It’s been determined that good social media can’t make a bad company better, no matter how hard you try. Today your hosts Chris and David tap the enthusiasm and knowledge of the show’s special guest Peter Shankman to help make social media (especially in terms of customer service) more understandable, more useful, and more fun.
Peter Shankman, founder of the PR, Social Media, and Marketing Strategy firm The Geek Factory, Inc. and writer behind the blog http://shankman.com/ is also a public speaker, entrepreneur, and author. He has written three books: Nice Companies Finish First, Customer Service, and Can We Do That?! He is an international and national traveler with stories, experience, and tons of talent.
You’ve probably heard of Peter because of HARO – Help A Reporter Out – a database that allows reporters to find sources and experts to find reporters. He founded and ran the site until it was acquired by Vocus, Inc. In doing this, along with the rest of his acquired knowledge, he learned an important thing about business – it pays to be nice. He did some research and found that when you are even somewhat nice, it is shown that there are 40% product increases. Nice businesses makes loyal people.
This lead to his new book, published early 2013, Nice Companies Finish First: Why Cutthroat Management is Over and Collaboration Is In. The book explains that the “authoritarian cowboy CEO era is over,” or in other words, Machiavelli’s famous thought that it is better to be feared than loved, is just a little outdated.
The discussion of this knowledge on the show lead to David’s assertation that many business people are reportedly sociopaths, but after some analytical chatting with Peter in the self-professed ADHD-fest of an episode, any listener can tell that Peter really wants to help. In fact, since he sold HARO, he’s been consulting with the goal of proving how companies around the world are reinventing customer service.

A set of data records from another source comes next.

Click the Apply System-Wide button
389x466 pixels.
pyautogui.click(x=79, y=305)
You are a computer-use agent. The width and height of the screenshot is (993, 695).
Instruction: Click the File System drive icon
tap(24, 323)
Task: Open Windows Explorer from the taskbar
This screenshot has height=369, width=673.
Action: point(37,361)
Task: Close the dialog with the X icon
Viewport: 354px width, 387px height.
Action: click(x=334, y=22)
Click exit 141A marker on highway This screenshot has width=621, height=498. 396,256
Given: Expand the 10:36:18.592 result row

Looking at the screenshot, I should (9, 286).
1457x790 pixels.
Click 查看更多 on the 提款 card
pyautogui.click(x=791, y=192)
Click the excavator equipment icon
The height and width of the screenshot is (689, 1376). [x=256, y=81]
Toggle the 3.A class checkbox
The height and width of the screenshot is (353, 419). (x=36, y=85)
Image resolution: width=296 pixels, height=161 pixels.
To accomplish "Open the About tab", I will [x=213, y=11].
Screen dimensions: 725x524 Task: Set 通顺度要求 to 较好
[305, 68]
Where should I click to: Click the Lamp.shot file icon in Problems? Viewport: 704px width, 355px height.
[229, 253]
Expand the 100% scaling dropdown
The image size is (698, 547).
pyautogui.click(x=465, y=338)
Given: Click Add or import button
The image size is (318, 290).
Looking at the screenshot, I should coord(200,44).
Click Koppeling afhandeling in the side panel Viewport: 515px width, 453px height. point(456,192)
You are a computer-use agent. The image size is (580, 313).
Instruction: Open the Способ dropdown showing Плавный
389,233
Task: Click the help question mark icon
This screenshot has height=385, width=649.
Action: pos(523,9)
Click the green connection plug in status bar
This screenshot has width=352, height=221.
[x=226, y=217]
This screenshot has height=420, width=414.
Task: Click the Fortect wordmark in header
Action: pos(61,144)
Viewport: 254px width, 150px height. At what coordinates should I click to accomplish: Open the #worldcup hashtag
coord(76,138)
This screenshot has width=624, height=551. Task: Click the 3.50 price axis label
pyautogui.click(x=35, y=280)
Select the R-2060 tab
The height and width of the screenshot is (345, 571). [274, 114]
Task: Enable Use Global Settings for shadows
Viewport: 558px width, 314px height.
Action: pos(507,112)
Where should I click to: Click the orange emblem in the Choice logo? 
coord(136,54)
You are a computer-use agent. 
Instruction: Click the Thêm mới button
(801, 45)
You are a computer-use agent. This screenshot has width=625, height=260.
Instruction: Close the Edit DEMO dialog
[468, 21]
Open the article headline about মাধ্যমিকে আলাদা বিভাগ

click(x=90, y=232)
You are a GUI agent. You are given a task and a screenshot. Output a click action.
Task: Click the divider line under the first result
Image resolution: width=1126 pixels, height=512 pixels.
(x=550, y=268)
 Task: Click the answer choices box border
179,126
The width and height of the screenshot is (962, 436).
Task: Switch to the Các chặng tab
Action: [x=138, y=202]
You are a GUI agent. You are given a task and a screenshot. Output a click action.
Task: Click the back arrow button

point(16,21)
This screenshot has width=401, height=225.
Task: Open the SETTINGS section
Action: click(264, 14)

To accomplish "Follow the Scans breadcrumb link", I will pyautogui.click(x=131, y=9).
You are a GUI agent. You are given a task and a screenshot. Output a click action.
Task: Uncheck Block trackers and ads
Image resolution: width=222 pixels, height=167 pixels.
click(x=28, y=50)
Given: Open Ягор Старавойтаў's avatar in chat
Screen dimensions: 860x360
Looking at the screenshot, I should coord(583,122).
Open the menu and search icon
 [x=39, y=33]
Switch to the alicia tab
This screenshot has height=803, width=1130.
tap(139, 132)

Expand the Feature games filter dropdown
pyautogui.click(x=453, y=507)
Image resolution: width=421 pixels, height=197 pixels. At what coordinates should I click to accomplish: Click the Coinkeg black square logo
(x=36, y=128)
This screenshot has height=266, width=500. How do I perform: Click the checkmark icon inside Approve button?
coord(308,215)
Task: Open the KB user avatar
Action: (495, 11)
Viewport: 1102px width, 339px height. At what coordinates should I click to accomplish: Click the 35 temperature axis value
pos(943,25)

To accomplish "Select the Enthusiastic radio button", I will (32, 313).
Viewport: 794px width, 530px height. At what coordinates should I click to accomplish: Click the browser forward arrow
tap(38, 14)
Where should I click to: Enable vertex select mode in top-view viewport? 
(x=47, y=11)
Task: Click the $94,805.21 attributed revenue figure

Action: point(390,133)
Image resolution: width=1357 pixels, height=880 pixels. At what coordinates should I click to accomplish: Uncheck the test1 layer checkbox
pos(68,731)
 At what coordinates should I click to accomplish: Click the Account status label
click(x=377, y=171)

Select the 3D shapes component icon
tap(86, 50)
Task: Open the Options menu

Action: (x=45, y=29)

Peter professes that although he loves social media, he believes that too many businesses are sacrificing customer service in order to use social media. “Social media doesn’t need its own special week, it needs a good swift kick in the ass;” he stated that nothing new can replace common sense or good quality service, and many businesses are now toying with social media based customer service instead of truly fixing problems.
(A fun fact to show that Peter practices what he preaches – see his Top 10 Tweet of 2011 about being met at the airport with a steak from his favorite restaurant, now that’s service!) http://www.cbsnews.com/8301-501465_162-20096527-501465.html
As the episode progressed, the hosts and Peter started to discuss new occurrences and issues in the social media world. Cars can allegedly tweet through your GPS to let people know where you are, and apparently is it now possible for a car to tweet to you that it needs an oil change or gas. As the new Graph Search (a more intensive search on past “likes,”) on Facebook comes about, we realize that any type of privacy died 30 years ago.
This creates a sense of catch 22; to use social media and lose your privacy, or to not use social media and not get ahead in business in this world. Additionally, technology makes us weaker and stronger at the same time – it does our work for us while we are still expected to do things ourselves. However, some lack of privacy is helpful, especially when it comes to revenue. A company that Peter has invested in is called Knod.es, which is up and coming in the fundraising world. The program looks at social media “likes” of the people one interacts with and registers any data they create in a way that will be helpful to an investor. It is using small data information in a smart, intelligent way.
Peter believes that the concepts of “like-ing, fan-ing, friend-ing” are going away. Instead, our relationships will be “seen” by our social media and make updates to our accounts based on the information it gathers about where we are, who we are interacting with, and what we are doing.
But, as David counters, what about narcissism? People will still be friending each other and liking what they choose for an aspect of control. This contributes to the blatant misuse of Facebook. However, due to the diagnosed FOMO, or Fear of Missing Out, everyone wants to be on Facebook, Twitter, Pinterest. Because of this, social media accounts are being used incorrectly, even if one has a good business.
However, we can probably all agree that in time, many of the negative “wrinkles” in social media will get ironed-out. And Peter Shankman definitely contributes to that positive evolution. Thanks Peter!